Trigger Warning: Suicide awareness
I have many doctors appointments and medical tests on a regular basis, but I still manage to not get effective care from many of my healthcare providers. My chronic cough remains undiagnosed and not effectively treated. My allergy attacks are getting more frequent and leaving me breathless and drugged on allergy meds and asthma meds. I have multiple joint issues that are left untreated and am told they will get worse, but there is no solution for stopping the degeneration. Doctors tend to eventually turn me out their doors with no available solution.
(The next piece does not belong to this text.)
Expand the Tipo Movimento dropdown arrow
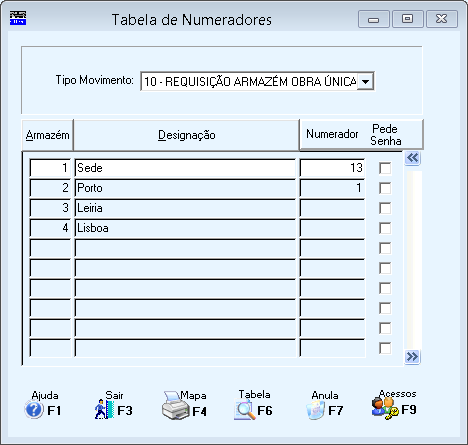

Because I am “not bad enough yet” and there is very little focus on preventative medicine. When you are “bad enough,” they treat you with the next step of care, but until then you are not given effective care.
When you get diagnosed with a chronic illness or you suffer from chronic pain, you are constantly asked about your mental health. How are you coping? Are you able to get out of bed on a regular basis? Does it interrupt your daily life? etc. etc.
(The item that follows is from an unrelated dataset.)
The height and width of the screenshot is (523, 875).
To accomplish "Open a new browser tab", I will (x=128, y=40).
Every new doctor I see asks me these exact questions. If you aren’t coping, they go to the next step in their method of care and that step usually includes a drug program or risky injections or steroids to help get you out of bed and cope. If you are “coping,” you are considered “not bad enough yet” and continually told to self-manage your symptoms and try physio-guided exercise, diet changes, supplements, etc. All of these alternatives help in a small degree, but they fall short.
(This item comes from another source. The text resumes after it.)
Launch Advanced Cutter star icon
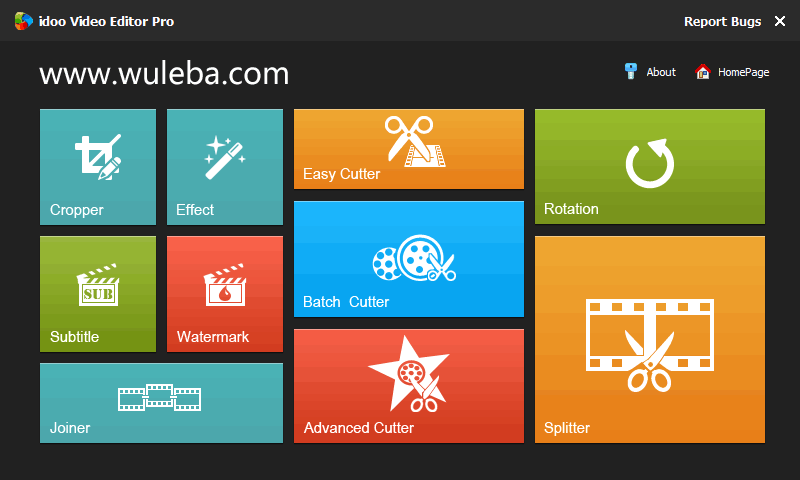The width and height of the screenshot is (800, 480). click(409, 374)
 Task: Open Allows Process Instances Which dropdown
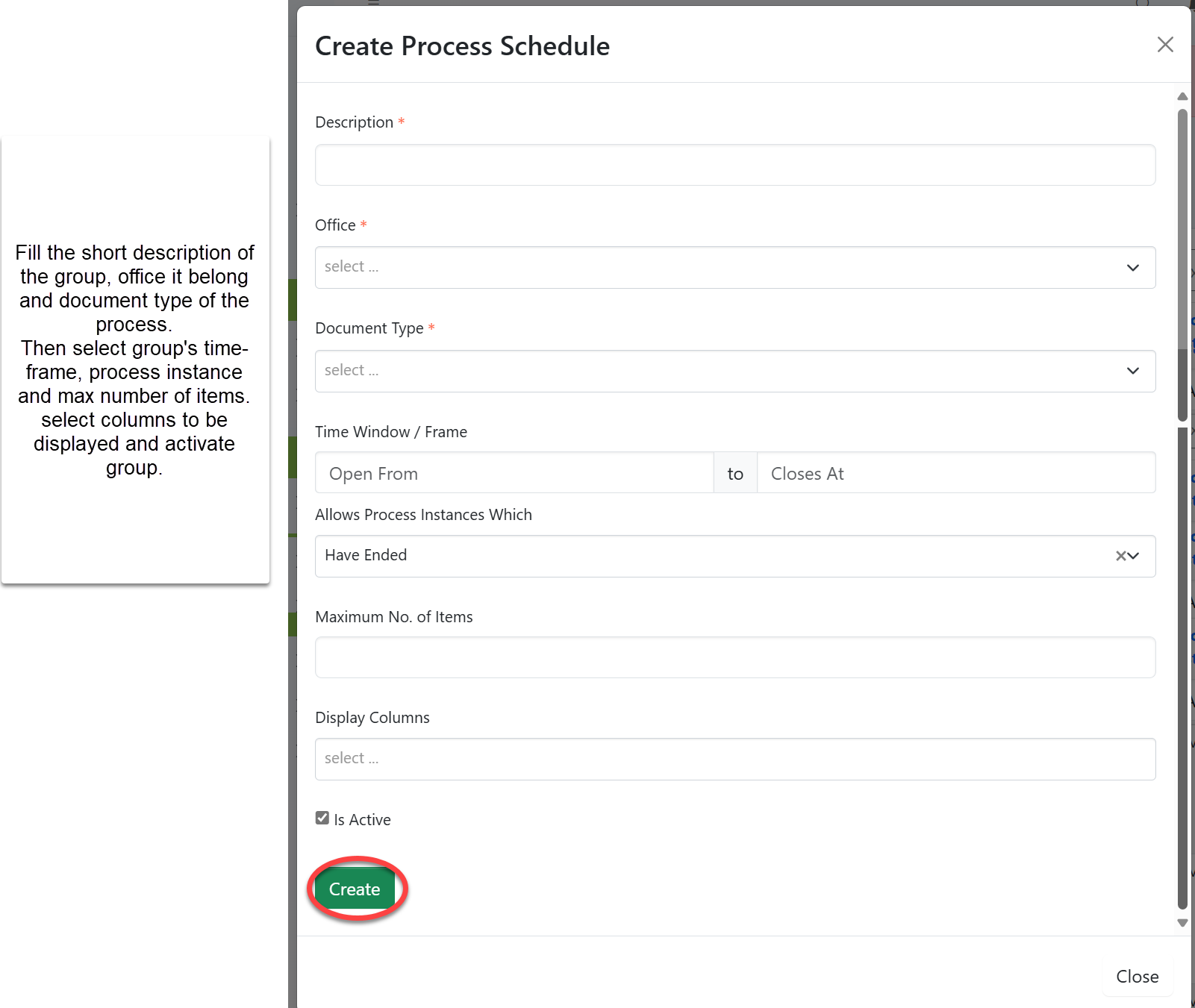coord(1134,556)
But how do you actually measure “not bad enough yet” for someone with chronic illness or pain, especially when they have lived with it their entire life like me?
I also have the experience of having cognitive behaviour therapy (CBT) tools to help me cope with pain on a daily basis and “push through” my bad days so I can do things like have a shower, make food, go to the bathroom.
Doctors for the most part lack the ability to understand chronic illness and pain. The pain scale is different for us. The ability to cope is different for us, especially if there is a background of CBT or other coping mechanisms. They often don’t understand that the fact that I am seeking help from and seeing every specialist means I am bad enough. I’ve lived with chronic illness long enough to cope with bad days and live with high pain even on “good days.” And if I try to help them understand, they often say something along the lines of “I don’t want to start you on narcotics yet” and they don’t offer an alternative.
I don’t have a perfect solution. I’m not an expert. I will say that not being accused of being a drug seeker would be a great start and listening to what is happening to the patient as well as understanding that I may be “coping” but I am not doing well. The more bad days I have, the less and less I will be able to cope. My “good days” are days most would consider terrible.
I’ve overcome depression and suicide attempts to really value my life and value my abilities. To let pain stop that enjoyment for me is too late in my opinion and if that is “bad enough” for the medical professionals, I shudder to think what other patients are falling through the cracks – patients without my coping mechanisms – because the medical system is failing.
There is no mystery that the rate of suicide in the chronic illness community is higher. I have lost a family member with chronic illness to suicide.
I am not at risk myself. I have a fantastic family and friend network that is there for me plus the coping mechanisms to help me through the dark days, but I am at risk of losing my ability to cope. I am losing my ability to work and earn income. I am losing my ability to do basic tasks. I am losing and doctors are not helping.
We need an overhaul of how chronic illness is assessed and diagnosed. We need a new scale of understanding how a patient is coping. We also need a better system in place that considers a comprehensive view of patient care and has all of our health care providers talking to one another. With that conversation, maybe a real healthcare plan could be drawn up and the patient could feel hope. We need more patient advocates in health care policy and administration. We need to not wait until a patient is “bad enough” and make sure they don’t get there.
I see the start of this change, but it can’t come quick enough. We’ve already lost so many chronic illness warriors. Let there be not one more.